Territoriale Integrität ist eine zentrale Säule des Völkerrechts. Das gilt für die Lösung des Konflikts zwischen Russland und Georgien genauso wie für den Konflikt zwischen Aserbaidschan und Armenien. Aber wir werden diese Konflikte nur lösen können, wenn die Selbstbestimmungsrechte von Minderheiten sichergestellt werden und wenn die Bereitschaft zu sehr weitgehenden Autonomieregelungen ehrliches Anliegen aller Konfliktpartner ist. Solange es hunderttausende Flüchtlinge gibt, vor allem in Georgien und Aserbaidschan, bleiben die Wunden offen. Für sie muss mehr investiert werden und vor allem muss die Rückkehr in ihre Heimat ermöglicht werden.

Die jüngsten Entwicklungen in den Beziehungen zwischen der Türkei und Armenien geben Anlass zu der Hoffnung, dass dies auch positive Wirkung auf den direkten Konflikt zwischen Armenien und Aserbaidschan, aber auch für die Region als Ganzes, entwickeln kann.

-------------------------

> [AUFGABEN]:
1 > Geben Sie aus dem Textauszug über territoriale Integrität den Abschnitt wieder, beginnend mit „Territoriale Integrität ist“ und weiter bis einschließlich „Heimat ermöglicht werden.“.
2 > Erklären Sie anhand des Textauszugs über territoriale Integrität, warum die Wunden in der Region offen bleiben.
3 > Führen Sie den Textauszug über territoriale Integrität im nächsten Abschnitt fort, im Anschluss an seinen letzten Satz.

-------------------------

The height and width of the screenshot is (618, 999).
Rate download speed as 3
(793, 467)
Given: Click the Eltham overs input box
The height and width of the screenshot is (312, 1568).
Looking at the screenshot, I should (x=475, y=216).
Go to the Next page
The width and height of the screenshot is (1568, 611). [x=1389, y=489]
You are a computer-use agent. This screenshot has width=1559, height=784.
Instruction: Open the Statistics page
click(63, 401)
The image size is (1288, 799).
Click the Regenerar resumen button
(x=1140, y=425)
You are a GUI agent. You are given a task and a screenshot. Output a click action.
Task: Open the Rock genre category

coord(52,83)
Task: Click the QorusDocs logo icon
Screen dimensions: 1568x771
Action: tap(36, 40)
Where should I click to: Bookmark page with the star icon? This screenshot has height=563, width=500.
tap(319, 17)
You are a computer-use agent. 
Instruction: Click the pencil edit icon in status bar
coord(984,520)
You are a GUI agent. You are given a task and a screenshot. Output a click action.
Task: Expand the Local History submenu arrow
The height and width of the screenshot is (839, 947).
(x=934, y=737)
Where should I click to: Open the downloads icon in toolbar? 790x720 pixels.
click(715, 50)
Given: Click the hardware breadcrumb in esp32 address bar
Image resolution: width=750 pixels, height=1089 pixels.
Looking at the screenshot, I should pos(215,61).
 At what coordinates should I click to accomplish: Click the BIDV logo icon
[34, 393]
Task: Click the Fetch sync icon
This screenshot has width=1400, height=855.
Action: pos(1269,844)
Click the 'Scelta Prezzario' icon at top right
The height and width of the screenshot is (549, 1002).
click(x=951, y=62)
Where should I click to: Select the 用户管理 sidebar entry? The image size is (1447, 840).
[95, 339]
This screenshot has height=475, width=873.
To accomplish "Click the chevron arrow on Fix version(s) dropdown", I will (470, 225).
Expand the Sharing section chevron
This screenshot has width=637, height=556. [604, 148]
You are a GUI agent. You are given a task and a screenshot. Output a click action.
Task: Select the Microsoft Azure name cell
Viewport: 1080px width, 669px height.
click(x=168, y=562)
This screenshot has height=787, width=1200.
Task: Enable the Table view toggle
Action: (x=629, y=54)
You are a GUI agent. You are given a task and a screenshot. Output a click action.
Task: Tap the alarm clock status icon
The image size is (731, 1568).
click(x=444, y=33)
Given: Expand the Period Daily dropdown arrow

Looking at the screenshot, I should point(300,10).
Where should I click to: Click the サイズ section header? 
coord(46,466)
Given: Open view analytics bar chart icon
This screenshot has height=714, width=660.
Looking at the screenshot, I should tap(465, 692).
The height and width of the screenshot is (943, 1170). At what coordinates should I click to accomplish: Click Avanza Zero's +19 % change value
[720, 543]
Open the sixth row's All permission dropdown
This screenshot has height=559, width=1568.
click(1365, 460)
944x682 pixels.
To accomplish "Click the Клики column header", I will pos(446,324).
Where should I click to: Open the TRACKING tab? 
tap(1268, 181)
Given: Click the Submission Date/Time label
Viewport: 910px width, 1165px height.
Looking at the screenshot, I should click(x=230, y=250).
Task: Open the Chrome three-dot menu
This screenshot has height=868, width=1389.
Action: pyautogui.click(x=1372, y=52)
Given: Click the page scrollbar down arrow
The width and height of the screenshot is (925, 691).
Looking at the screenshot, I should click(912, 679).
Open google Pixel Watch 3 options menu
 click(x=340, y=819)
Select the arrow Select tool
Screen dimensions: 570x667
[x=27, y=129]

-------------------------

> [LÖSUNGEN]:
1 >
Territoriale Integrität ist eine zentrale Säule des Völkerrechts. Das gilt für die Lösung des Konflikts zwischen Russland und Georgien genauso wie für den Konflikt zwischen Aserbaidschan und Armenien. Aber wir werden diese Konflikte nur lösen können, wenn die Selbstbestimmungsrechte von Minderheiten sichergestellt werden und wenn die Bereitschaft zu sehr weitgehenden Autonomieregelungen ehrliches Anliegen aller Konfliktpartner ist. Solange es hunderttausende Flüchtlinge gibt, vor allem in Georgien und Aserbaidschan, bleiben die Wunden offen. Für sie muss mehr investiert werden und vor allem muss die Rückkehr in ihre Heimat ermöglicht werden.

2 > Die Wunden bleiben offen, solange es hunderttausende Flüchtlinge gibt, vor allem in Georgien und Aserbaidschan.

3 >
Eine Schlüsselrolle zur Lösung all dieser Konflikte wird Russland spielen. Deshalb ist die Integration Russlands in internationale Konfliktlösungsstrategien notwendig. Die EU muss dabei in allen Verhandlungen mit Russland aber deutlich machen: Es geht nicht um die Aufteilung in Einflusszonen. Es geht um die eigenständige, freie und demokratische Entscheidung jedes dieser Länder über seine eigene Zukunft. Dabei ist ökonomischer Druck genauso Fehl am Platz wie politische oder militärische Provokation.

Deshalb ist es richtig, die Art der russischen Militärpräsenz in Südossetien zu kritisieren, aber deshalb war es zumindest unklug, jetzt ein Manöver der NATO in Georgien abzuhalten. Das NATO-Argument langer Planung und Bekanntheit zieht nicht, denn inzwischen hat immerhin ein Krieg stattgefunden. Die Manöver geben zum jetzigen Zeitpunkt, noch nach einem angeblichen oder vermeintlichen „Militärputsch“ in Georgien, unnötige Gelegenheit zur politischen Instrumentalisierung.

Alle Länder des Südkaukasus verdienen unsere Unterstützung. Sie ist ebenso notwendig wie die eigenen Anstrengungen der Menschen in den drei Ländern, damit die Wertegemeinschaft des Europarates und die Werte der Europäischen Union dort auch erfolgreich und dauerhaft wirksam werden können.

Vielen Dank!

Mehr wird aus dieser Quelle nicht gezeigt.